Open surgical repair of portions of the ascending aorta or aortic arch may require temporary interruption of cerebral and systemic blood flow [1]. Deliberate hypothermia is induced with the aid of cardiopulmonary bypass (CPB) to protect the brain and other vital organs from ischemia during this period of elective circulatory arrest. Deep hypothermic circulatory arrest (DHCA) permits surgical reconstruction of the aortic arch without crossclamping a diseased aorta or instrumenting and possibly injuring aortic arch branch vessels. Selective antegrade cerebral perfusion (SACP) is a technique to perfuse the brain using the CPB circuit by direct cannulation of the axillary artery or aortic arch branch vessels. Retrograde cerebral perfusion (RCP) is a technique to improve the safety of DHCA by providing partial perfusion to the brain using the cardiopulmonary bypass circuit during interruption of antegrade cerebral perfusion.

This topic discusses anesthetic management and strategies for cerebral protection during cardiac surgical procedures requiring CPB with a period of DHCA, RCP, or SACP. Management of routine CPB and weaning from CPB are discussed separately. (See "Cardiopulmonary bypass: Management" and "Weaning from cardiopulmonary bypass".)

Surgical indications and techniques to accomplish repairs of the ascending aorta and aortic arch are reviewed in other topics. (See "Overview of open surgical repair of the thoracic aorta", section on 'Ascending aorta' and "Overview of open surgical repair of the thoracic aorta", section on 'Aortic arch'.)
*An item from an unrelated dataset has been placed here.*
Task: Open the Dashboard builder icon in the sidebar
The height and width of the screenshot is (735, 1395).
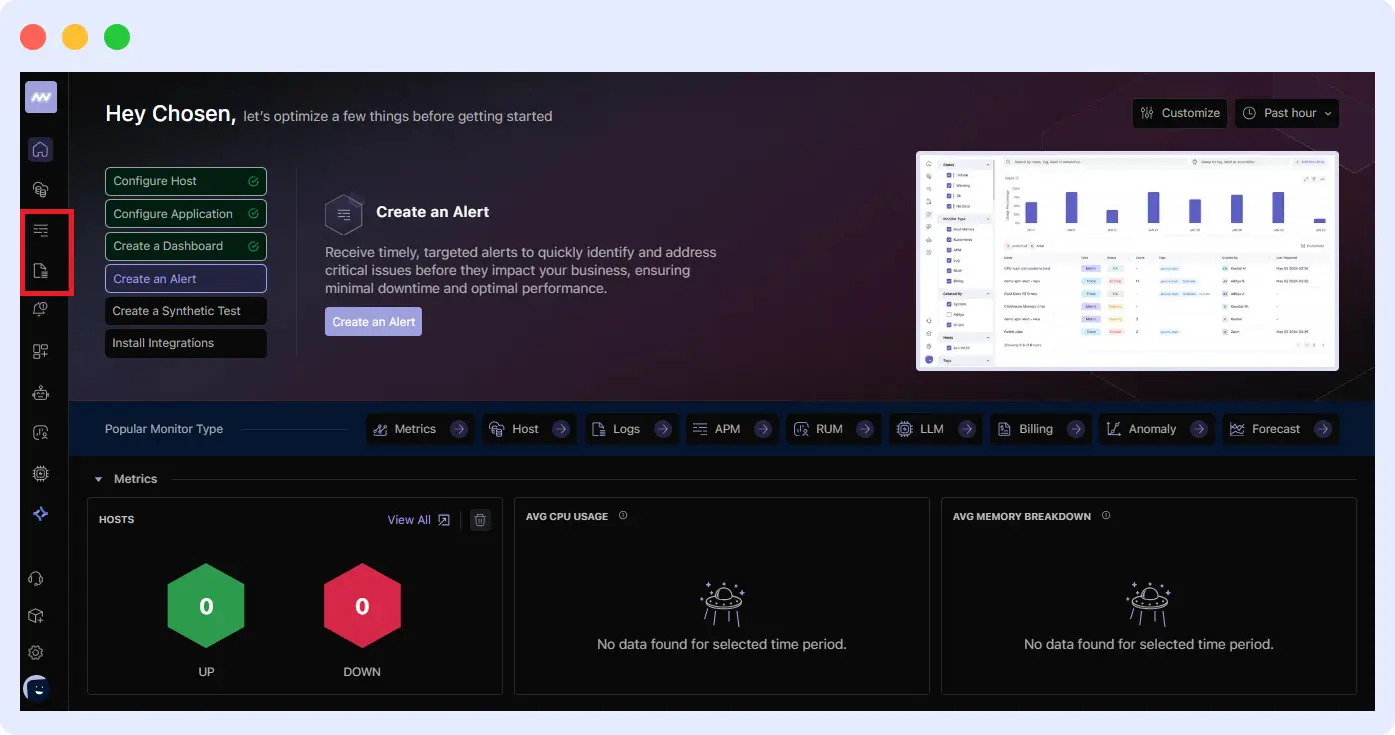Action: click(40, 350)
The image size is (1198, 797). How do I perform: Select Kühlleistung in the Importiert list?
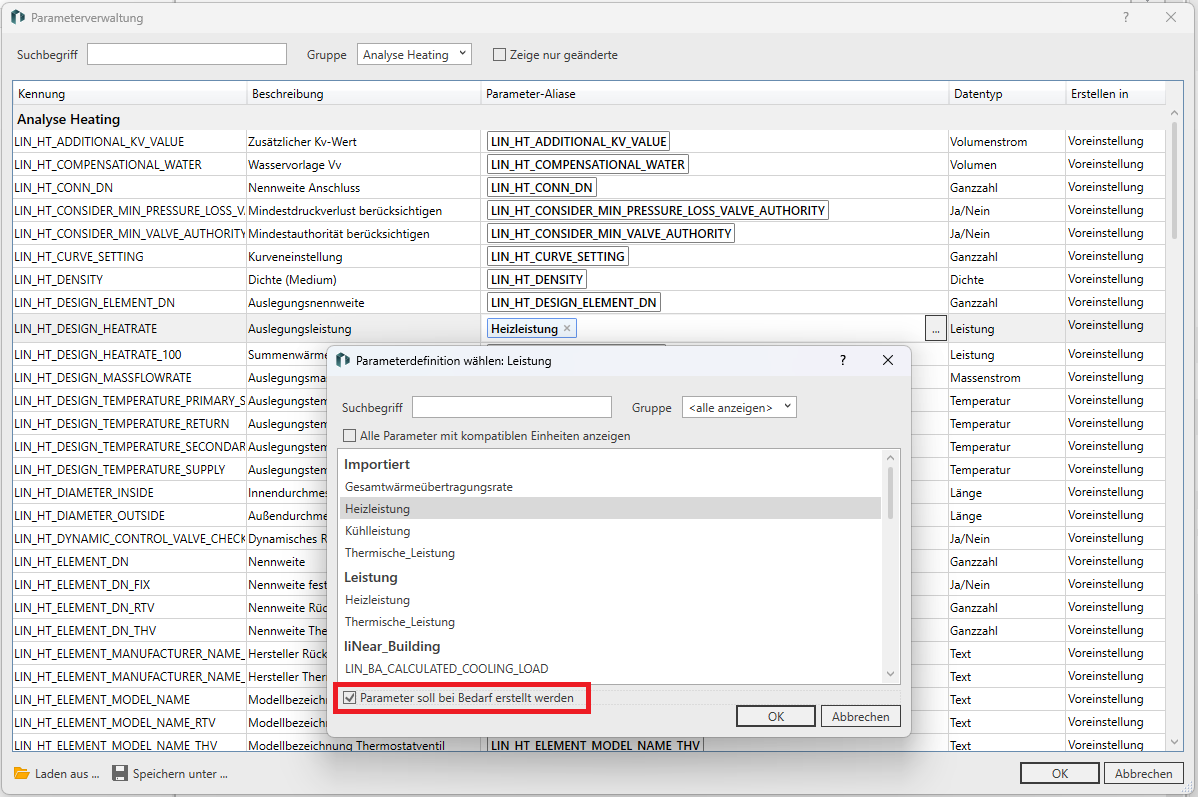tap(377, 531)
The preanesthetic consultation for patients undergoing cardiac surgical procedures is discussed separately. (See "Preanesthetic consultation for cardiac surgery in adults".)
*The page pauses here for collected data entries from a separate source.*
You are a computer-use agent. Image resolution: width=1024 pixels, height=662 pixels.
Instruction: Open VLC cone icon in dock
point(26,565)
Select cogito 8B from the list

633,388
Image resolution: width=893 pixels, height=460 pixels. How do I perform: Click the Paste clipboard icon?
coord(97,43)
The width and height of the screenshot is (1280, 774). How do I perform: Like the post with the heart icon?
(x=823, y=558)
If emergency surgical repair of acute ascending aortic dissection (Stanford type A) is necessary, surgical and preanesthetic evaluation and preparation are expedited so that induction of general anesthesia can proceed without delay. Risk of mortality due to complications (eg, acute aortic regurgitation, cardiac tamponade, stroke, myocardial infarction) is estimated to be as high as 1 to 2 percent per hour after symptom onset (figure 1). (See "Preanesthetic consultation for cardiac surgery in adults", section on 'Emergency surgery' and "Management of acute aortic dissection", section on 'Ascending (type A) aortic dissection'.)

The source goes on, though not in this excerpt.